20 Dec 2017 - Over 1,000 teenagers participated in the archaeological excavations, and helped reveal the impressive colored mosaic floors and imported marble artifacts found onsite.

The spectacular remains of a 1,500-year-old (Byzantine Period) monastery and church decorated with mosaic floors and imported marble elements are currently being uncovered during large scale excavations conducted by the Israel Antiquities Authority in Beit Shemesh with the help of over 1,000 teenagers. The excavation is being conducted prior to the expansion of Ramat Beit Shemesh, funded by the Ministry of Construction and Housing, and implemented by the CPM Corporation managed by Anatoly Snider.

According to Benyamin Storchan, director of the excavations for the Israel Antiquities Authority, “We were surprised by the wonderful state of preservation of the ancient remains, and the richness of the finds being uncovered. The artifacts found in the large building, which seems to be a monastic compound, may indicate that the site was important and perhaps a center for ancient pilgrims in the Judean Shephelah region. During the excavation, we uncovered before our eyes the remains of walls built of large worked stone masonry and a number of architectural elements including a marble pillar base decorated with crosses and marble window screens.

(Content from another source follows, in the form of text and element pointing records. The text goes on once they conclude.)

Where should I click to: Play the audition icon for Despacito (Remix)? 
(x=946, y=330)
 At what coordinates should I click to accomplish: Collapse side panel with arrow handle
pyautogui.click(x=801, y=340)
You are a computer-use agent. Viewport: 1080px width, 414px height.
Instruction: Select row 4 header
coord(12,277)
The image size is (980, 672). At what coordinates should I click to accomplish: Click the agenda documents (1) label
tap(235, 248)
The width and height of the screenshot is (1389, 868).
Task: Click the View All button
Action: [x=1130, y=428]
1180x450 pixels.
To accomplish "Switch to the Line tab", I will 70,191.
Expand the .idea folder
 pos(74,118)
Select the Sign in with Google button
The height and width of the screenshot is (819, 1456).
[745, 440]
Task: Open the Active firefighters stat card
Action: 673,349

The marble artifacts were brought from the region of Turkey and further inland by wagon. In one of the rooms we uncovered a beautiful mosaic floor decorated with birds, leafs, and pomegranates”. “We already know of a number of ancient churches and monasteries in the Judean Shephelah” added Storchan, "but this one has outstanding preservation".

Until now, only a small percent of the monastery has been uncovered, which was abandoned in the 7th century CE for unknown reasons.

Since the beginning of the excavation during the summer, over 1,000 teenagers from different groups and organization, mostly schools and pre-military organizations have participated in the excavation.

According to Hadas Keich, 16 years old and student of the Sde Boker Field School “We searched for a way to fundraise for our class trip to Poland, and we decided to take part in the archaeological excavations. Little by little we uncovered here exciting finds, which helped to connect us to our country and its history. Amazing what is hidden here beneath our feet.”